What is being asked:
Could you repeat word for word only the lines from the one containing "Wichita (176, 1171)" to the last line of the data below?

═════ Records shown

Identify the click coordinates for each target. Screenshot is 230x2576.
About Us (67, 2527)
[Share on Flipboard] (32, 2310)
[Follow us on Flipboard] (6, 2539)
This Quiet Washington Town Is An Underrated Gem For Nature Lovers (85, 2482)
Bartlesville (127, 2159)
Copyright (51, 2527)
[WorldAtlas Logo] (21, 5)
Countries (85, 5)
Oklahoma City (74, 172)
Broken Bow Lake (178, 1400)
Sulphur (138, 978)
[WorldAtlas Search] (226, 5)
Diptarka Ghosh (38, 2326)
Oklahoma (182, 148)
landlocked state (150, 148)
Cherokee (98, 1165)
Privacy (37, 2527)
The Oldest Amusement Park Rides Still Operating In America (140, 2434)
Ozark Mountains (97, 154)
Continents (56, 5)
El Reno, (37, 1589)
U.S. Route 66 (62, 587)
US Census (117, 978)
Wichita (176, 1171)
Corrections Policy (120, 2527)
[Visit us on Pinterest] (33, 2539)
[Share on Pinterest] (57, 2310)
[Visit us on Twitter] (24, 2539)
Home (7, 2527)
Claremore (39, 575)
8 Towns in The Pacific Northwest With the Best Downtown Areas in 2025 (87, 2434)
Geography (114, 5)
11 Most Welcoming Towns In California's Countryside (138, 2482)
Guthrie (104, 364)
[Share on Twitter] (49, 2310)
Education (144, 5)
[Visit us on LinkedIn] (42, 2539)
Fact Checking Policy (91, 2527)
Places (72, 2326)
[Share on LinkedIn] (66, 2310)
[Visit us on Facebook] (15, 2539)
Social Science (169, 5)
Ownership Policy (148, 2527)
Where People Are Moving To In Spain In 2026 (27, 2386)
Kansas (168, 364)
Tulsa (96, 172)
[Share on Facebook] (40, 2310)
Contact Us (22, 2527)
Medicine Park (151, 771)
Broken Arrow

══════════

Answer to this task:
Wichita (176, 1171)
Corrections Policy (120, 2527)
[Visit us on Pinterest] (33, 2539)
[Share on Pinterest] (57, 2310)
[Visit us on Twitter] (24, 2539)
Home (7, 2527)
Claremore (39, 575)
8 Towns in The Pacific Northwest With the Best Downtown Areas in 2025 (87, 2434)
Geography (114, 5)
11 Most Welcoming Towns In California's Countryside (138, 2482)
Guthrie (104, 364)
[Share on Twitter] (49, 2310)
Education (144, 5)
[Visit us on LinkedIn] (42, 2539)
Fact Checking Policy (91, 2527)
Places (72, 2326)
[Share on LinkedIn] (66, 2310)
[Visit us on Facebook] (15, 2539)
Social Science (169, 5)
Ownership Policy (148, 2527)
Where People Are Moving To In Spain In 2026 (27, 2386)
Kansas (168, 364)
Tulsa (96, 172)
[Share on Facebook] (40, 2310)
Contact Us (22, 2527)
Medicine Park (151, 771)
Broken Arrow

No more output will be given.